The elections and the macro (no 3)

In our search for macro slippage in the run-up to Nigerian elections, we devote the third of our daily notes to foreign/offshore trading patterns on the NSE before the polls on March 2015. (We cannot locate the series to cover the elections of April 2007 and April 2011.) The data show steady gross offshore inflows from October 2014 through to April 2015, along with net outflows of varying sizes for each month other than the last. This does not represent a rush for the door marked exit, rather a steady trickle out of the NSE.

  • The principal, non-electoral reason for the net outflows is the downward trend in the oil price from an average of US$102.3/b for spot Bonny Light in August 2014 to US$57.5/b in April 2015. We do not need to explain again the correlation between the oil price and the broader, non-diversified economy.
  • As the oil price weakness continued so the NSEASI lost ground and the economy slowed, leading to the recession of 2016 and Q1 2017.
  • The build-up to elections can bring the flight of the offshore investor. This occurs when a serious contender has an anti-business agenda or where markets fear a very close result challenged on the streets and in the courts.
  • The results of the last three presidential elections in Nigeria have not been particularly close nor have plausible candidates threatened radical change.  The second point does not apply for 2019 and it is too early to make a call on the first as the political horse-trading is still in progress.
Transactions on the NSE, Sep 2014 – Apr 2015 (N bn)

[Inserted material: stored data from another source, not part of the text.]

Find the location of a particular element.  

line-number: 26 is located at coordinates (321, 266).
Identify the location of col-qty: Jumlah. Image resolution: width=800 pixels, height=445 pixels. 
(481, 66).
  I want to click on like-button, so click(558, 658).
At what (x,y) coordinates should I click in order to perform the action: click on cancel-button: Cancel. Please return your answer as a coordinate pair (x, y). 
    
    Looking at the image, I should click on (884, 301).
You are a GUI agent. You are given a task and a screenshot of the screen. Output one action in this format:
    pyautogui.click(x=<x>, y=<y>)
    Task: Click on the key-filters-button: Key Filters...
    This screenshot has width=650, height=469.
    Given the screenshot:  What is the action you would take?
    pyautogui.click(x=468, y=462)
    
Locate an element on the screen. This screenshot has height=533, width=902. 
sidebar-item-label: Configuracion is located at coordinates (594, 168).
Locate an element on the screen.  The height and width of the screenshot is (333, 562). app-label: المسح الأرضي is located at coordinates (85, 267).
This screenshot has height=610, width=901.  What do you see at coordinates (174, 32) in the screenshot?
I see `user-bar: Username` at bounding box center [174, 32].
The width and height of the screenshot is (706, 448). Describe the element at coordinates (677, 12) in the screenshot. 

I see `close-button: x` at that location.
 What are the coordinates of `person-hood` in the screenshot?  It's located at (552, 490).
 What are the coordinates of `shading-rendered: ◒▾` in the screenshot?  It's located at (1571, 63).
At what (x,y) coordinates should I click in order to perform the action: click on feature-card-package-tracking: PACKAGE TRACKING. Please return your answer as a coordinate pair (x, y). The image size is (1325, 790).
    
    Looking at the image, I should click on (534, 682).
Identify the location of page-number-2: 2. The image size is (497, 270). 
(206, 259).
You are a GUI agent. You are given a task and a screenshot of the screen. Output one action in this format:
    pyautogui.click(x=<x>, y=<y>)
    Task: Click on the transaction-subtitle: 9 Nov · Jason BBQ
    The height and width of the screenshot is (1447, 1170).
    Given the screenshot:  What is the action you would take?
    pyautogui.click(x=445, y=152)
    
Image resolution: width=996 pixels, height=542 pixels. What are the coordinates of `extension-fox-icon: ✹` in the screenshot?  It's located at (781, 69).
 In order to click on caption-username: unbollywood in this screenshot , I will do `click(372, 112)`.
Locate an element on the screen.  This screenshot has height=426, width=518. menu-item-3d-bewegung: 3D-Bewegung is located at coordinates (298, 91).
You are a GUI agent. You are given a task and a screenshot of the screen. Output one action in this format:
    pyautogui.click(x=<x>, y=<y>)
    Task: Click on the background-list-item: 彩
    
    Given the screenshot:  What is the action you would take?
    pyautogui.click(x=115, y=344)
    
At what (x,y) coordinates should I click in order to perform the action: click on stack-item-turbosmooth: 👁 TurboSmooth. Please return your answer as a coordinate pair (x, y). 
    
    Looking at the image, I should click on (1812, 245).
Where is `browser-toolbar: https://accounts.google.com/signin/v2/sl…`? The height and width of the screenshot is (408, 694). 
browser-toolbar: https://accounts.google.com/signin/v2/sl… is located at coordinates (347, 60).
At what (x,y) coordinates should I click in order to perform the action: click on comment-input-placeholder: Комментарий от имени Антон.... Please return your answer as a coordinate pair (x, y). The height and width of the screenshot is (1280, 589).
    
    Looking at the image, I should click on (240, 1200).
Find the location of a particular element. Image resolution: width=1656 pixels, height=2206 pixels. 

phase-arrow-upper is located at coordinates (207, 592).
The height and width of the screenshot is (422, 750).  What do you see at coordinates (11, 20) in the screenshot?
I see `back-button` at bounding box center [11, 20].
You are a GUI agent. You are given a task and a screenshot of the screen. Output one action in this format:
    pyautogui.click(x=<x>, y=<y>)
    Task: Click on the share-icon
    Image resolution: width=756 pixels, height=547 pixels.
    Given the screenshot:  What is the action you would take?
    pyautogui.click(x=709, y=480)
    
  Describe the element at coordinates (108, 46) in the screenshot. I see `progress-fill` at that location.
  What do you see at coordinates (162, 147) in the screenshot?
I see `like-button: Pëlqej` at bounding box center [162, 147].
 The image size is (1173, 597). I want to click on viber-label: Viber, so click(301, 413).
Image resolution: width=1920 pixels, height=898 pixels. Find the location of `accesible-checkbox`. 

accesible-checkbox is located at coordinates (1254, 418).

Sources: Nigerian Stock Exchange (NSE); FBNQuest Capital Research
  • To recap, we find inconclusive evidence that FGN spending, inflation and offshore investment on the NSE were influenced by the 2007, 2011 and 2015 polls. The exception was the steep rise in expenditure in the build-up to 2011 due to the substantial increase in the national minimum wage, currently topical, approved by the National Assembly.